MrROY - 4 months ago 39

Python Question

I've the training data set like this:

`0.00479616 | 0.0119904 | 0.00483092 | 0.0120773 | 1`

0.51213136 | 0.0113404 | 0.02383092 | -0.012073 | 0

0.10479096 | -0.011704 | -0.0453692 | 0.0350773 | 0

The first 4 columns is features of one sample and the last column is its output.

I use scikit this way :

`data = np.array(data)`

lr = linear_model.LogisticRegression(C=10)

X = data[:,:-1]

Y = data[:,-1]

lr.fit(X, Y)

print lr

# The output is always 1 or 0, not a probability number.

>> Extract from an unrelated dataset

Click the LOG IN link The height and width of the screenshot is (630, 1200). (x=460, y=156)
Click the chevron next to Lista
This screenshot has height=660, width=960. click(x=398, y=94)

print lr.predict(data[0][:-1])

I thought Logistic Regression always should gives a probability number between 0 and 1.

Answer

Use the `predict_proba`

method to get probabilities. `predict`

gives class labels.

```
>>> lr = LogisticRegression()
>>> X = np.random.randn(3, 4)
>>> y = [1, 0, 0]
>>> lr.fit(X, y)
LogisticRegression(C=1.0, class_weight=None, dual=False, fit_intercept=True,
intercept_scaling=1, penalty='l2', random_state=None, tol=0.0001)
>>> lr.predict_proba(X[0])
array([[ 0.49197272, 0.50802728]])
```

(If you had read the documentation, you would have found this out.)